**Document section**
# questionable Klein conduit benders at Home Depot....



## Shockdoc (Mar 4, 2010)

Not like HOs and HIs who buy at HD even know how to use them by deductions, Klien probably sent all the defects there figuring no one would ever be able to tell the difference.


----------



## SparkYZ (Jan 20, 2010)

Klein benders used to be good, now they suck . Stick with the ideal black oxide


----------



## HARRY304E (Sep 15, 2010)

sugg said:


> Hello, my name is Gus and I work mostly in the residential field on the Central Coast of California. In November of this year I purchased two benders from one of the local Home Depot stores - a 1/2 and 3/4. The arrow on these benders didn't point straight down like the arrow on the Ideals. I thought this was Klein's way of doing things. During practice bends (learning) I was noticing the stub ups were never at 5 or 6 inches. They were always about 3/8" short. Our older Ideal benders in the shop resulted in accurate stub ups. So I went back to Home Depot and started looking through their Klein benders: About 1/2 of them have their arrows pointing straight down, and the others have the arrow pointing at another angle. This was the case for the 1/2, 3/4, and 1 inch benders. 56206, and 56207 are the tool numbers - I don't know number for the 1" bender. The Klein Tool website has the arrow facing in the down position for all of their benders.
> 
> I offer this info as a heads up if you are considering a Klein bender from Home Depot. I emailed Klein about this - haven't heard from them. I ended up returning them - bought the black-steel Ideal benders from the supply house - no issues. - Gus


 For a few bucks more the Ideal benders black-steel are the best ones that is what i like any way and they come with the little book you can keep in your tool bag/box so you can make all kind's of bends and make it look good:thumbup:

Welcome to the forum:thumbsup:


----------



## Wirenuting (Sep 12, 2010)

That don't surprise me. I had an Ideal bender that made dog legs the first time I used it. I figure someone bought it and bent some rebar and returned it. Even when I buy new strippers I always try them at the store before I pay. 
But years ago I bought a "Saw Set" because I like sharpening my own hand saws and wanted to bring life back to my grandfathers saw. But when I went to use it there were No numbers on the setting wheel. When I went back all but one Saw set was like that. 
It's always best to look before you buy.


----------



## LARMGUY (Aug 22, 2010)

Wirenuting said:


> That don't surprise me. I had an Ideal bender that made dog legs the first time I used it. I figure someone bought it and bent some rebar and returned it. Even when I buy new strippers I always try them at the store before I pay.
> But years ago I bought a "Saw Set" because I like sharpening my own hand saws and wanted to bring life back to my grandfathers saw. But when I went to use it there were No numbers on the setting wheel. When I went back all but one Saw set was like that.
> It's always best to look before you buy.


 
Blasted Chinese Crap!


----------



## macmikeman (Jan 23, 2007)

Get a Gardner Bender and you will have a nice little bubble to help you make your bends.......


----------



## nolabama (Oct 3, 2007)

**Provided material**
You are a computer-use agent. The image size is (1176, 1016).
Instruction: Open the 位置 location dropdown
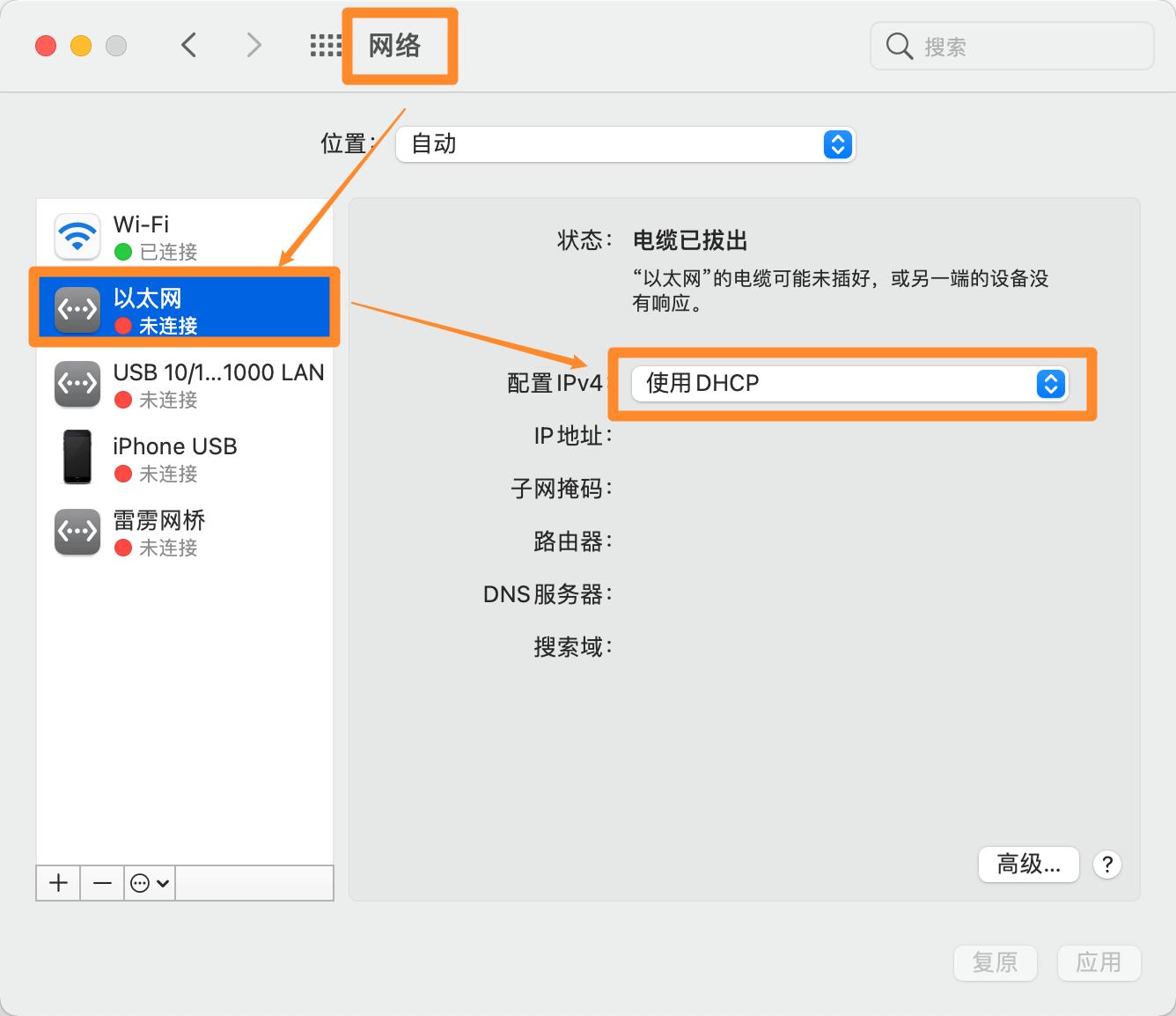[624, 144]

**Directions**
A) In the thread about Klein conduit benders, by how much were the stub ups from Gus's practice bends short?
B) Reproduce the passage of the Klein conduit bender thread starting with "For a few bucks" and going on through "(Sep 12, 2010)".
The listing has no role in this work.

**Problem solutions**
A) They were always about 3/8" short.

B)
For a few bucks more the Ideal benders black-steel are the best ones that is what i like any way and they come with the little book you can keep in your tool bag/box so you can make all kind's of bends and make it look good:thumbup:

Welcome to the forum:thumbsup:


----------



## Wirenuting (Sep 12, 2010)